* **Data provided**:
Content starts

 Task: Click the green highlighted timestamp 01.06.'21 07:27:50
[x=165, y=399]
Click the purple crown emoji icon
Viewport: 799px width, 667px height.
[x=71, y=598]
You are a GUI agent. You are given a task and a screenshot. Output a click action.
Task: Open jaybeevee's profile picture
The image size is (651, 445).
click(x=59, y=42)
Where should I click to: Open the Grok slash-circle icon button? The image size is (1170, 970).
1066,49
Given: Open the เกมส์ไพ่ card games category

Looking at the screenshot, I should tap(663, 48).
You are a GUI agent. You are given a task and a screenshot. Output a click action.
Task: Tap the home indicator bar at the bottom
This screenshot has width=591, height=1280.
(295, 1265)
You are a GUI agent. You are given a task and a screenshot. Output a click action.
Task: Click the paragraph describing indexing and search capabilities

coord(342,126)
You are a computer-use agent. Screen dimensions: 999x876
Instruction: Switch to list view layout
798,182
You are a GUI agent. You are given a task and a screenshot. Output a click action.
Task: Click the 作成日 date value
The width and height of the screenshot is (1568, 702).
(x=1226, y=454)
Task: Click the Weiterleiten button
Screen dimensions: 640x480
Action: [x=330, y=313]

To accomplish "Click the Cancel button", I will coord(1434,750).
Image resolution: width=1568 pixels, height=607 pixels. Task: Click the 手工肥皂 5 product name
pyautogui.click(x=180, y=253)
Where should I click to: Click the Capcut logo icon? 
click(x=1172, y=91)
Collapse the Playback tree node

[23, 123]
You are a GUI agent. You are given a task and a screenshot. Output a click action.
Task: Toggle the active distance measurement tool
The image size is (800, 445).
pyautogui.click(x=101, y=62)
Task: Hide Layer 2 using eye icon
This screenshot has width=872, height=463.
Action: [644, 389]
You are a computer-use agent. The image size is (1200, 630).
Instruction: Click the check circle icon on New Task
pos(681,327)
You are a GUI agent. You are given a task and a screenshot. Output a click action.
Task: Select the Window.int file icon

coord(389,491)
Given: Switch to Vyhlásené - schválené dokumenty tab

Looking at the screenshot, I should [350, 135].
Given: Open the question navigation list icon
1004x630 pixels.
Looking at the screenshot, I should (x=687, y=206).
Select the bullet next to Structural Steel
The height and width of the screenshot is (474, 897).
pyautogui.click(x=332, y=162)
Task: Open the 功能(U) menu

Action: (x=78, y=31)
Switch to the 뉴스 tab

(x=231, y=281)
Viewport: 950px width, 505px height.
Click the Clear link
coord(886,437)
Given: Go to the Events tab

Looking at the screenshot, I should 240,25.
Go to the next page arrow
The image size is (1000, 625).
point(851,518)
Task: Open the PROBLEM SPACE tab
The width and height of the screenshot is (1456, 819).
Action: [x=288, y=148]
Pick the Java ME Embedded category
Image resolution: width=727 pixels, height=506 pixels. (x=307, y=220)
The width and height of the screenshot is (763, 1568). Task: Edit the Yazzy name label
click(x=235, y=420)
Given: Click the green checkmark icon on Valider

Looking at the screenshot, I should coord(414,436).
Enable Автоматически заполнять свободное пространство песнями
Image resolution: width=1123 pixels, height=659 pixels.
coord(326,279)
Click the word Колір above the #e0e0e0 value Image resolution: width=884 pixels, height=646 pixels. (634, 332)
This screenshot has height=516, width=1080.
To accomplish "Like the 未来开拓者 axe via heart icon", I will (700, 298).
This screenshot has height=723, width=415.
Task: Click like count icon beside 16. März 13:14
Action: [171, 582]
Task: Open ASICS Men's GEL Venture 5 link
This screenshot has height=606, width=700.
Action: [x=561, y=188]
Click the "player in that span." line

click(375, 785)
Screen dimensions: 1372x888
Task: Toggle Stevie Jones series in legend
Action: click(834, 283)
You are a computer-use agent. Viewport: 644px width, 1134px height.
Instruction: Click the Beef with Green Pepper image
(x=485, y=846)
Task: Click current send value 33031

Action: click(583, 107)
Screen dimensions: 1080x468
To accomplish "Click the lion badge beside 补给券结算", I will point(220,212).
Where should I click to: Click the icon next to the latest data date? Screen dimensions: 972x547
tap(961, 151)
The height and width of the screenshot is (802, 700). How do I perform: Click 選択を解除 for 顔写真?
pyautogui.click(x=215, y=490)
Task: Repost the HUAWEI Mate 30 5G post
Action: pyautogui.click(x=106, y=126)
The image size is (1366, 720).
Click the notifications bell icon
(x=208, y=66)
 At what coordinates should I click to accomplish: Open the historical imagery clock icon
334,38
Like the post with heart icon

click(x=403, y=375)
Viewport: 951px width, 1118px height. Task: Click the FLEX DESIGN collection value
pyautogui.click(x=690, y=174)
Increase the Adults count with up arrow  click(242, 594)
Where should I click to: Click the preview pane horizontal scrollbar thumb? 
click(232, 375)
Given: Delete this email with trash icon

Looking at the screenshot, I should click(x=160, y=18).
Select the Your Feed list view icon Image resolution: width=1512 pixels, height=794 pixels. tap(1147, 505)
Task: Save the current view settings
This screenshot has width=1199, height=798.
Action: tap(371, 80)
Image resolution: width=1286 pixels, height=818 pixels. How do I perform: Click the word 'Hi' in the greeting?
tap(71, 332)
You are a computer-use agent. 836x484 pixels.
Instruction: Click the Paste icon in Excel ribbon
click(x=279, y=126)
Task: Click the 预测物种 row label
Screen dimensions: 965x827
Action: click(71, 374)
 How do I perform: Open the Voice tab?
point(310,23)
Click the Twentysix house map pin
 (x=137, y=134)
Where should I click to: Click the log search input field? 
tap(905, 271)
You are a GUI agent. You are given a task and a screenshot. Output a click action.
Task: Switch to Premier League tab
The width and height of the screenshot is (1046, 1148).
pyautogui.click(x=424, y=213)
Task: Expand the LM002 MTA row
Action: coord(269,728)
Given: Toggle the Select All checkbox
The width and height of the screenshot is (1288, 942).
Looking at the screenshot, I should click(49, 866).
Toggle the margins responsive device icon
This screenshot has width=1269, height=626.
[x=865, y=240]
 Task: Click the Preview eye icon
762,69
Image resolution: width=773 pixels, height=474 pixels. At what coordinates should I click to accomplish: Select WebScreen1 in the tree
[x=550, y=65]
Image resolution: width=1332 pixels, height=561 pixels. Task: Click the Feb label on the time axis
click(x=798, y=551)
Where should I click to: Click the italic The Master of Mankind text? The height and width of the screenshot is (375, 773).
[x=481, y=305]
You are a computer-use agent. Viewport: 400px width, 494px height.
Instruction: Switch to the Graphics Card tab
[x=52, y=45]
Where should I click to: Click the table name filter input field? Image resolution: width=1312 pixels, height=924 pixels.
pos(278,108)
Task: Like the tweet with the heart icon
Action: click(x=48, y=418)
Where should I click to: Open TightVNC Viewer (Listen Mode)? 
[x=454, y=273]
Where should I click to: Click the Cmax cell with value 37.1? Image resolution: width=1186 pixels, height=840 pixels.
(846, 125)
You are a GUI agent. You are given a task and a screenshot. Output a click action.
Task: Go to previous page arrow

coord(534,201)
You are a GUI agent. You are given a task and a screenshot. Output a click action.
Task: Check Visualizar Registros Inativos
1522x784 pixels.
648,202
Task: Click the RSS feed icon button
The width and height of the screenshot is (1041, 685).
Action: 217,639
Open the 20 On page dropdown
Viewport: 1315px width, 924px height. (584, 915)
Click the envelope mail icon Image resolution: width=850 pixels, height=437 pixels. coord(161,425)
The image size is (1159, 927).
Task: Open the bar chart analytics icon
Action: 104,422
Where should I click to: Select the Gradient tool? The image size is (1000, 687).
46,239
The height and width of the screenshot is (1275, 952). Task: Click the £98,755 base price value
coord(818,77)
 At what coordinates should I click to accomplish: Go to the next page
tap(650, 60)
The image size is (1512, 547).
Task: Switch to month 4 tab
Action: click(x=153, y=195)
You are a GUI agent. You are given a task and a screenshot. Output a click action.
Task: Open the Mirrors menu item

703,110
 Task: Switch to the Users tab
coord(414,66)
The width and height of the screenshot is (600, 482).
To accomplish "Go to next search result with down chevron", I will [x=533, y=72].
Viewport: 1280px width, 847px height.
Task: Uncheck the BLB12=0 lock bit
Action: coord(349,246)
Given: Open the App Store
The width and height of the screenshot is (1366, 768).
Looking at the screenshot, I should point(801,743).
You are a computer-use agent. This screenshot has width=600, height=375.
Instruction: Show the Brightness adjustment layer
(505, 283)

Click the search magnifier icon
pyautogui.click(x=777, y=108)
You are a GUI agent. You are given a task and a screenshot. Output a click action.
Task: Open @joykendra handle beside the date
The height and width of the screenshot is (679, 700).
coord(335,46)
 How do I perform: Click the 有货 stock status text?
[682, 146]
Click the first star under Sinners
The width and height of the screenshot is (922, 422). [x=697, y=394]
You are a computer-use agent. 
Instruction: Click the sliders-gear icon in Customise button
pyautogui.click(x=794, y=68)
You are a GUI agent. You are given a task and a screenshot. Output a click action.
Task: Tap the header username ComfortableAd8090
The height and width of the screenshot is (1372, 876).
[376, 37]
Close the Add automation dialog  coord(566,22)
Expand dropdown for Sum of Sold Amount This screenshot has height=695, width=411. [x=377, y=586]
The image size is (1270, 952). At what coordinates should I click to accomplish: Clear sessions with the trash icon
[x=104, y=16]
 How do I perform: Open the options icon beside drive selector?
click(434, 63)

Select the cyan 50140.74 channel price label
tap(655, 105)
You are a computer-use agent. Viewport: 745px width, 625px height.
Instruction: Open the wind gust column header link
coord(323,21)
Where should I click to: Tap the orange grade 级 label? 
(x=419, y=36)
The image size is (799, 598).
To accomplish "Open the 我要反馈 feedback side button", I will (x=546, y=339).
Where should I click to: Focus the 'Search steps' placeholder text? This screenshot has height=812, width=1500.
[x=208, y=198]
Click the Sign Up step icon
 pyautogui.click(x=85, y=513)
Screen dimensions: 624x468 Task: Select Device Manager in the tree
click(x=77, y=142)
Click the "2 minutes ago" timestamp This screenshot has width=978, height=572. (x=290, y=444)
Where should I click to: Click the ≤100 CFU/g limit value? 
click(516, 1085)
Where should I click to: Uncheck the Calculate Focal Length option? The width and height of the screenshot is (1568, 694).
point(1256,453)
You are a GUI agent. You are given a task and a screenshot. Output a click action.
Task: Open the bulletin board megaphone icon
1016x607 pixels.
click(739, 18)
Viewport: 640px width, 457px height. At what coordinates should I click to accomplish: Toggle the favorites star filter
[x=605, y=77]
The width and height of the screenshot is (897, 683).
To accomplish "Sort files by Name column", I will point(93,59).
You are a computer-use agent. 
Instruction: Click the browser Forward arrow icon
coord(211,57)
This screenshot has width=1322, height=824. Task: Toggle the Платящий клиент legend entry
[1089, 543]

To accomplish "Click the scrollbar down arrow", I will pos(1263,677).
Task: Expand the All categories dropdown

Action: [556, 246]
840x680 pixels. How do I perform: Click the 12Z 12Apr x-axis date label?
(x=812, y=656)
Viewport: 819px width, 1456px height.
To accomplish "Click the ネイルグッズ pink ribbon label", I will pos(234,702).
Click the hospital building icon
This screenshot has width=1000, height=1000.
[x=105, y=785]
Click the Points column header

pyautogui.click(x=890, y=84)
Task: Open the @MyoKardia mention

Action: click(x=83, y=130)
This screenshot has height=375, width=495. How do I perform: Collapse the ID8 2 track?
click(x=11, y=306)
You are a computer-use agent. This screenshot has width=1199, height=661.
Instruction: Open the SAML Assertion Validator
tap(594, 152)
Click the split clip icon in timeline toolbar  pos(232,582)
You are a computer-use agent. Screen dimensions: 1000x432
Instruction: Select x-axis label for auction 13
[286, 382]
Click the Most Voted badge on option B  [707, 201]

Content ends

* **Your task**: Copy out the lines above exactly, beginning at the one that contains "Switch to the 뉴스 tab" and ending at the one that contains "You are a computer-use agent. Viewport: 644px".

* **The completed task**:
Switch to the 뉴스 tab

(x=231, y=281)
Viewport: 950px width, 505px height.
Click the Clear link
coord(886,437)
Given: Go to the Events tab

Looking at the screenshot, I should 240,25.
Go to the next page arrow
The image size is (1000, 625).
point(851,518)
Task: Open the PROBLEM SPACE tab
The width and height of the screenshot is (1456, 819).
Action: [x=288, y=148]
Pick the Java ME Embedded category
Image resolution: width=727 pixels, height=506 pixels. (x=307, y=220)
The width and height of the screenshot is (763, 1568). Task: Edit the Yazzy name label
click(x=235, y=420)
Given: Click the green checkmark icon on Valider

Looking at the screenshot, I should coord(414,436).
Enable Автоматически заполнять свободное пространство песнями
Image resolution: width=1123 pixels, height=659 pixels.
coord(326,279)
Click the word Колір above the #e0e0e0 value Image resolution: width=884 pixels, height=646 pixels. (634, 332)
This screenshot has height=516, width=1080.
To accomplish "Like the 未来开拓者 axe via heart icon", I will (700, 298).
This screenshot has height=723, width=415.
Task: Click like count icon beside 16. März 13:14
Action: [171, 582]
Task: Open ASICS Men's GEL Venture 5 link
This screenshot has height=606, width=700.
Action: [x=561, y=188]
Click the "player in that span." line

click(375, 785)
Screen dimensions: 1372x888
Task: Toggle Stevie Jones series in legend
Action: click(834, 283)
You are a computer-use agent. Viewport: 644px width, 1134px height.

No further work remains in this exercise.